Como a liberação da maconha pode pôr um fim na já fracassada guerra às drogas, que mata principalmente pobres e negros, foi um dos temas da Conversa Pública
Fator de controvérsia constante, mesmo quando se cria consenso em torno de seu uso medicinal ou recreativo, o tema maconha ganha cada vez mais a atenção do público. Droga psicoativa ilícita mais usada no mundo, segundo a Organização Mundial da Saúde (OMS), estima-se que 180 milhões de usuários a consumam no planeta.
No Brasil, levantamento realizado pela Unifesp em 2012 mostrou que cerca de 1,5 milhão de jovens e adultos usam maconha diariamente. E há pouco tempo, o ministro do Supremo Tribunal Federal Luís Roberto Barroso trouxe o tema de volta à baila ao defender a sua legalização como desafogo para a crise do sistema carcerário, colapsado há décadas.
Os entrevistados pelo jornalista Rogério Daflon, da Pública, o ativista Raull Santiago, da coletivo Papo Reto, o escritor João Paulo Cuenca e a pesquisadora Gilberta Acselrad, abordaram as diversas faces do tema, desde a criminalização, legalização, até seu uso medicinal e a qualidade do produto. Afinal, qual o impacto que a proibição da maconha tem na vida dos brasileiros e quais políticas públicas seriam adotadas se a droga se tornasse legal? O papo você confere a seguir.

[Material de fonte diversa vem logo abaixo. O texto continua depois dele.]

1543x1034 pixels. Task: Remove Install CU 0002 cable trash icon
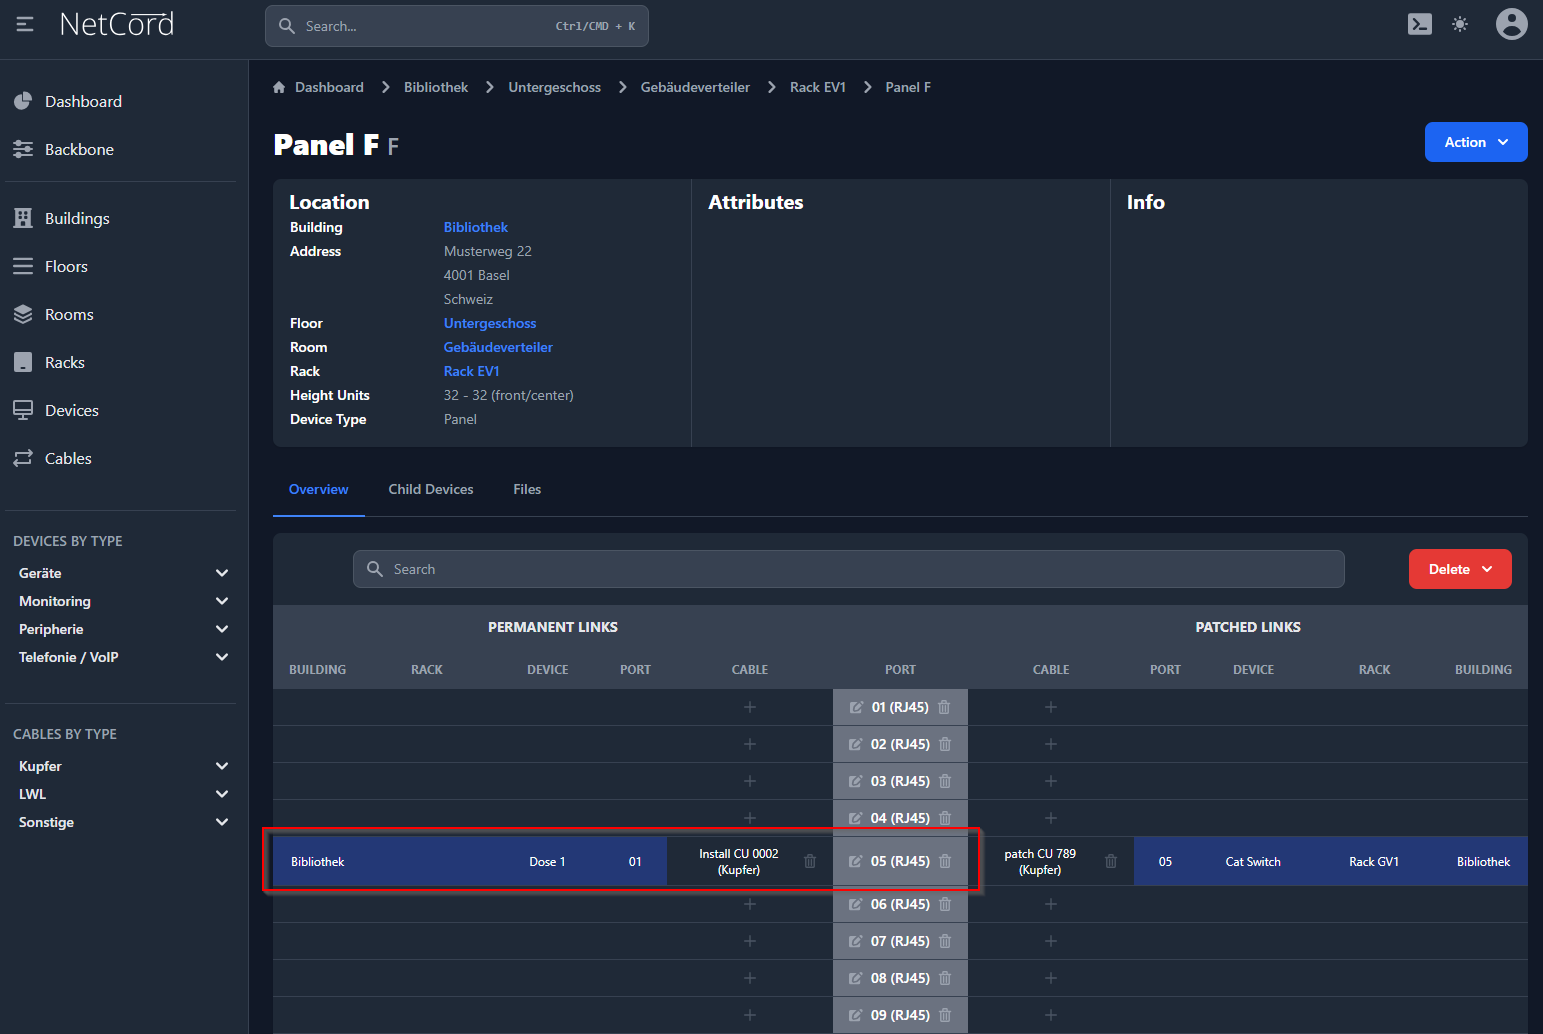[810, 861]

Rogério Daflon – Cuenca, conservadores não liberais costumam dizer que “o playboy do asfalto financia a bala do fuzil do traficante com o seu baseadinho”.
João Paulo Cuenca – Dureza isso, né? Essa é uma falácia argumentativa terrível porque o que financia a bala, o fuzil do traficante é a política proibicionista. Essa bala do traficante, normalmente, é roubada da PM, e existe todo um lobby, um sentido econômico, um proibicionismo para que se vendam as armas, para que se venda mais segurança, para que a gente viva num estado policial. É um pouco a lógica do complexo militarista norte-americano: você precisa vender arma, você precisa vender míssil, então eu vou criar uma guerra. Eu estou vendendo. É o que importa mesmo se matar 2 milhões de pessoas no caminho. Esse tipo de raciocínio está baseado muito fortemente em uma desonestidade intelectual criminosa, porque tem consequências: está matando gente.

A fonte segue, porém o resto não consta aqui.